- Description of the task
Please copy out the part that opens with the line containing "Describe the element" and closes with the line containing "at that location.", both lines included, word for word. Leave the pictures out of your copy.

* Begin Available records *

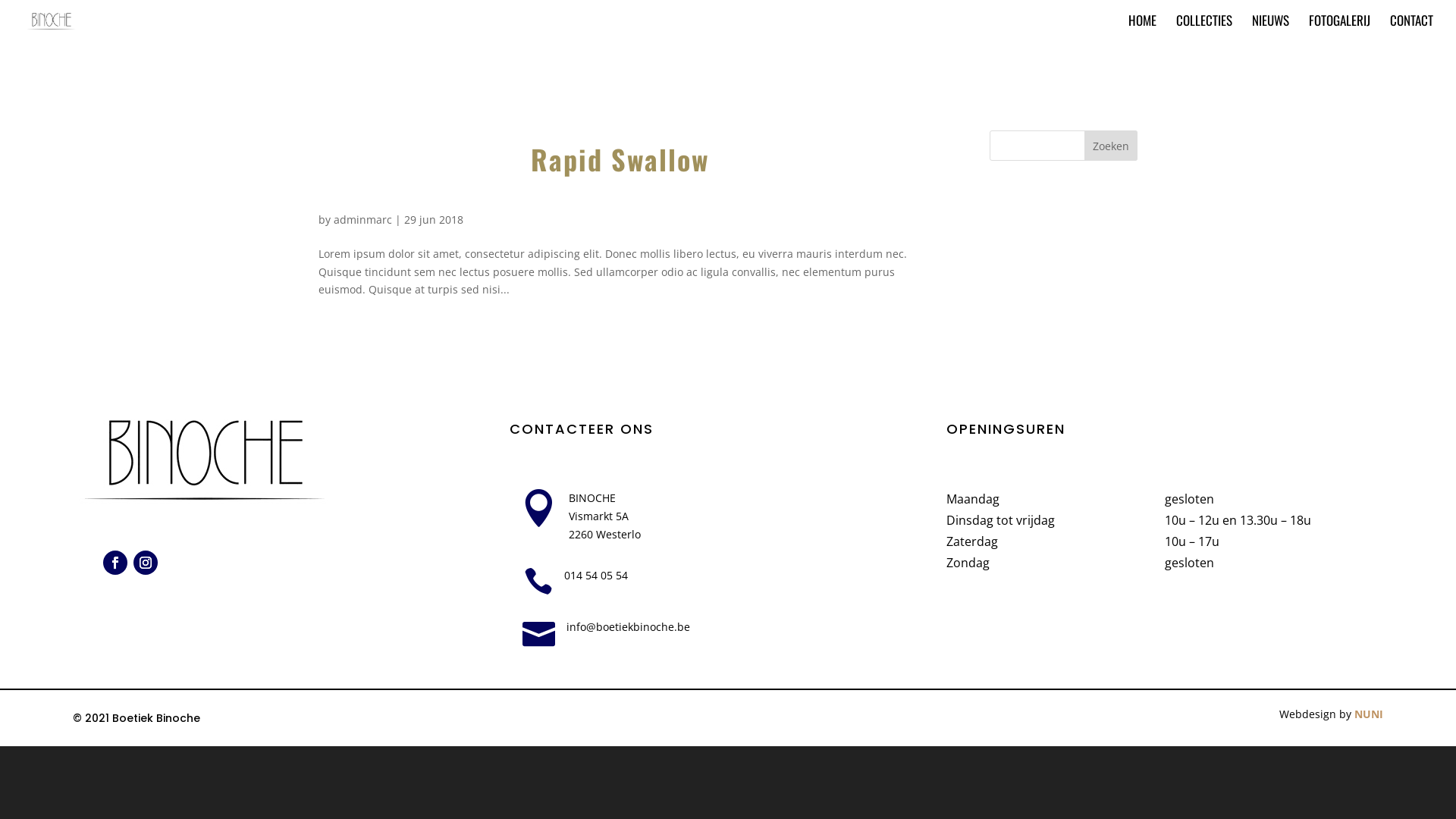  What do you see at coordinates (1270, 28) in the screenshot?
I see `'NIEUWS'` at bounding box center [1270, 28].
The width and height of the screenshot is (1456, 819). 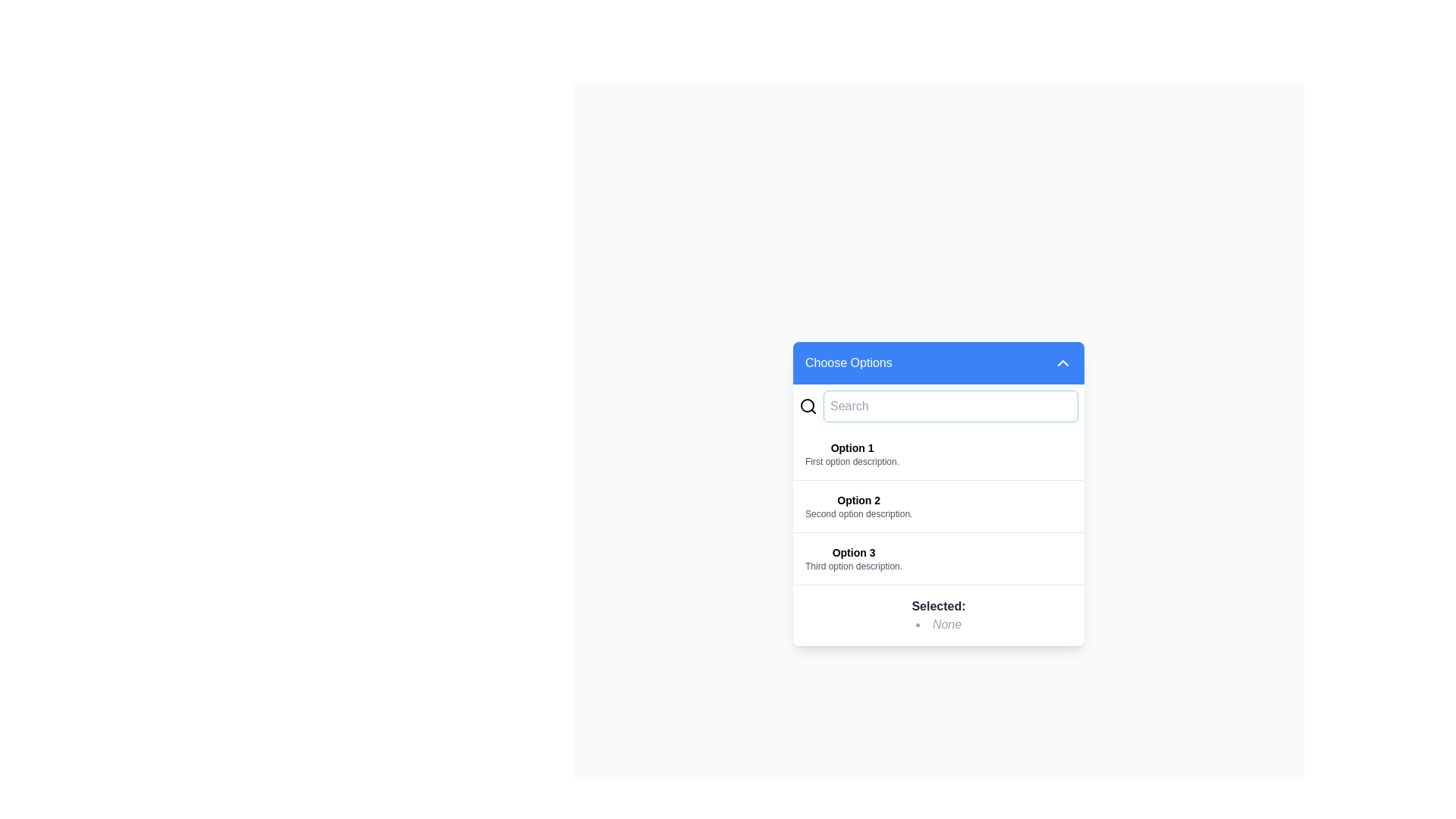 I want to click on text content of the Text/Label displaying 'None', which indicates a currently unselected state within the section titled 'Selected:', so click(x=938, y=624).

* End Available records *
* Begin Available records *

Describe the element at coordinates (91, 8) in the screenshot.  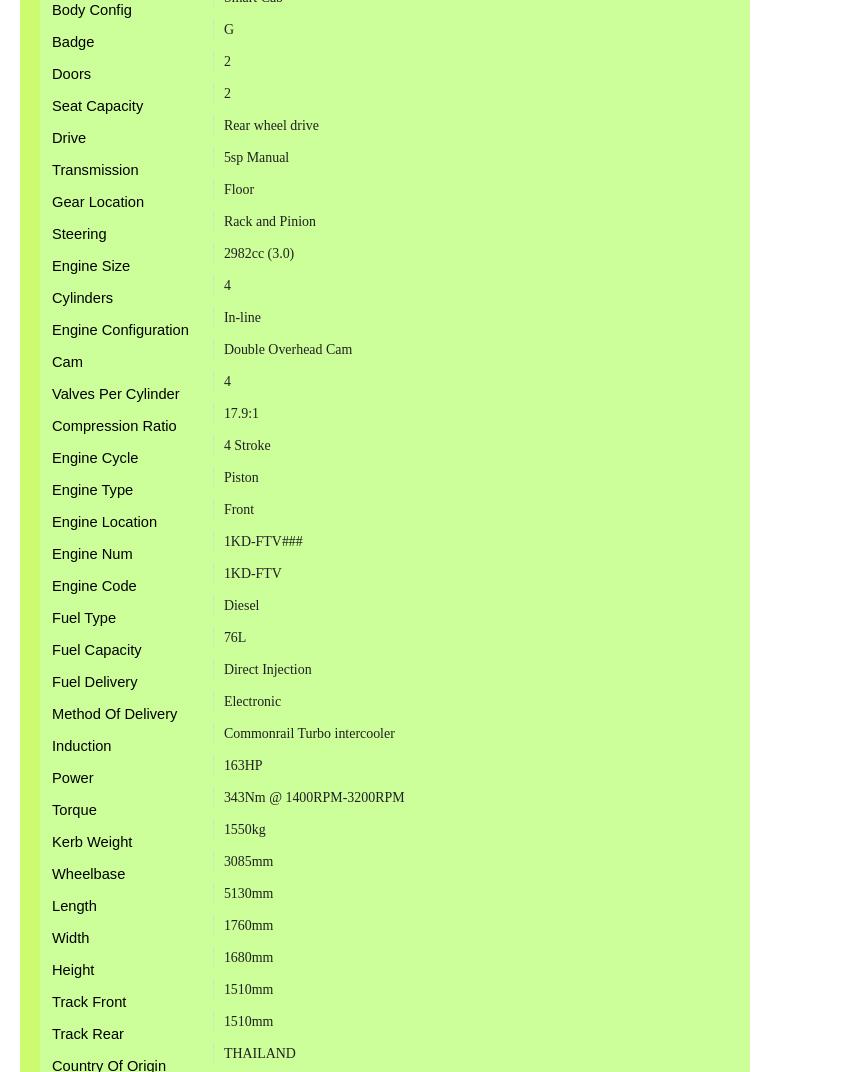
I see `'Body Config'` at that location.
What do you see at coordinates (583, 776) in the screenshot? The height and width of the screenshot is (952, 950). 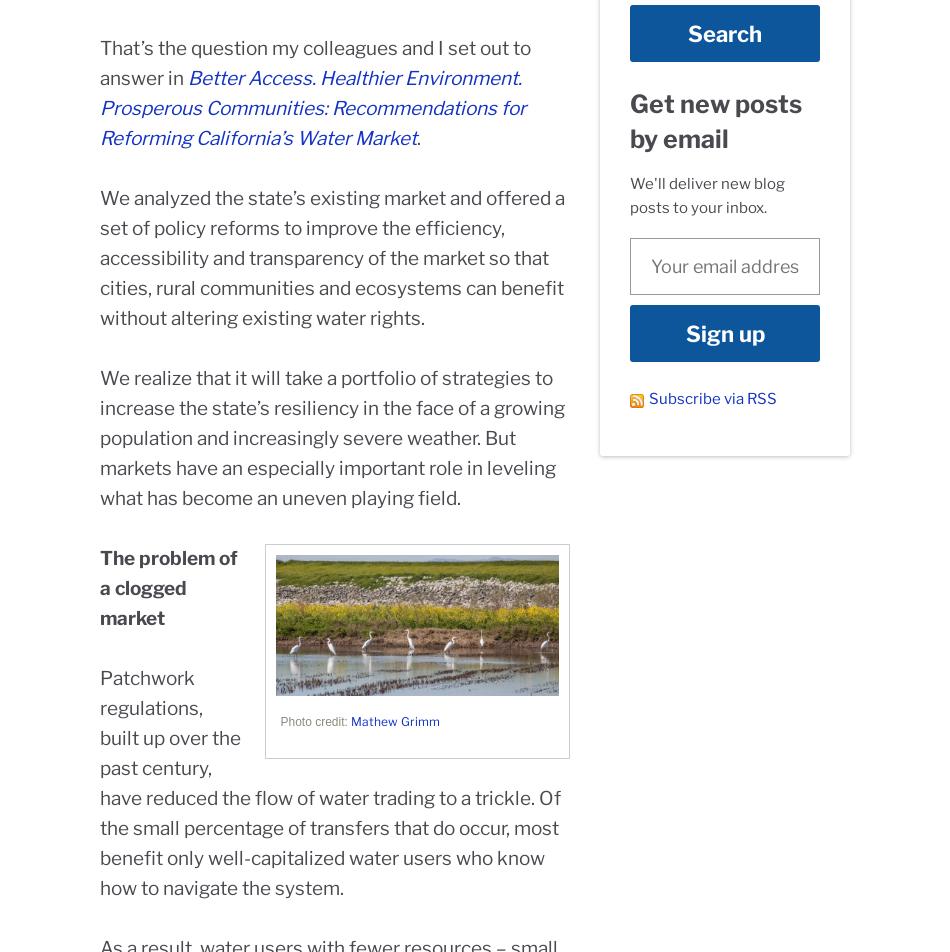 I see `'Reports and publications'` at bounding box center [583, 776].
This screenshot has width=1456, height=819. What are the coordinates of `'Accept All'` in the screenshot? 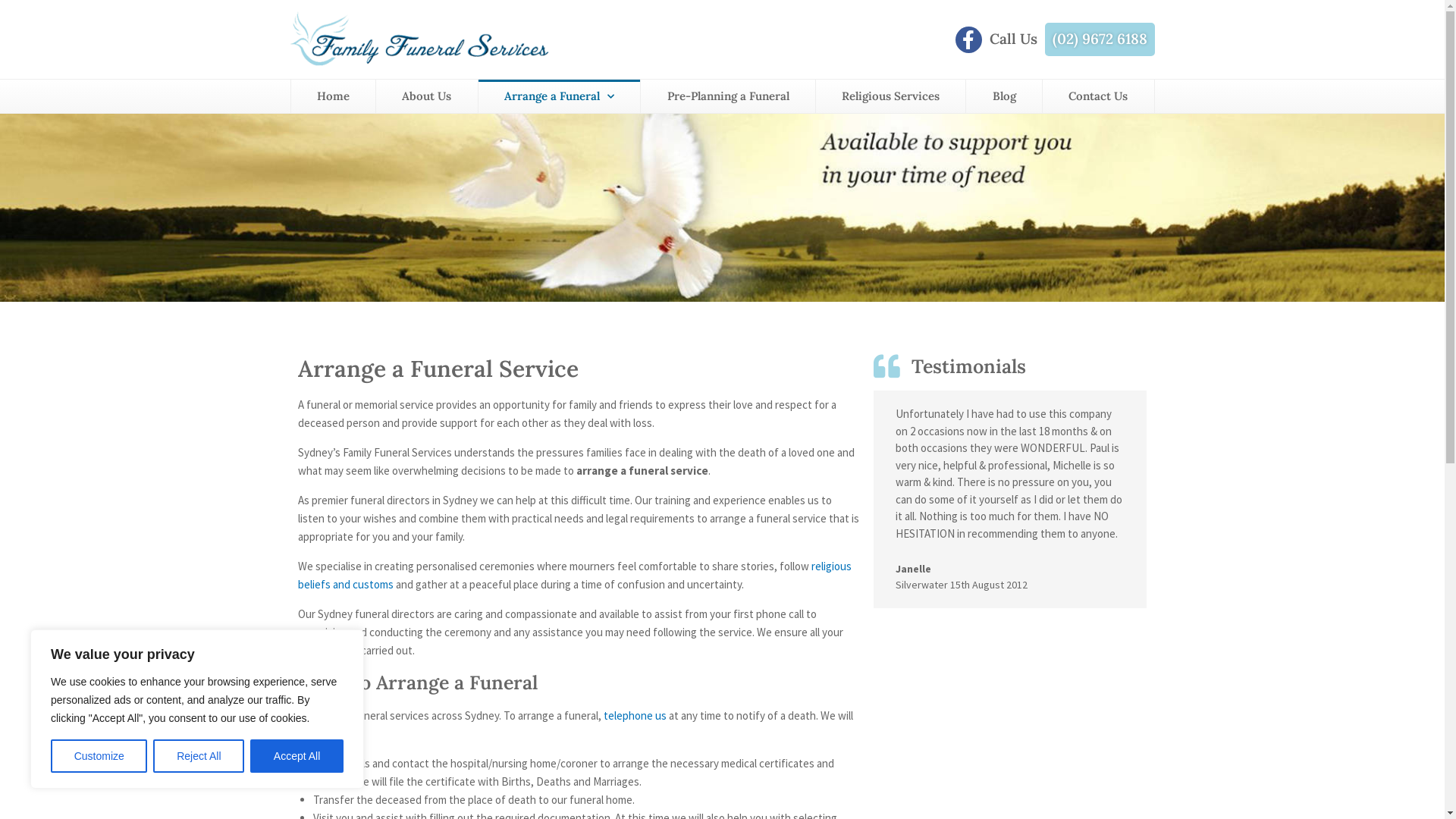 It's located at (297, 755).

* End Available records *

- Exercise output
Describe the element at coordinates (91, 8) in the screenshot.  
I see `'Body Config'` at that location.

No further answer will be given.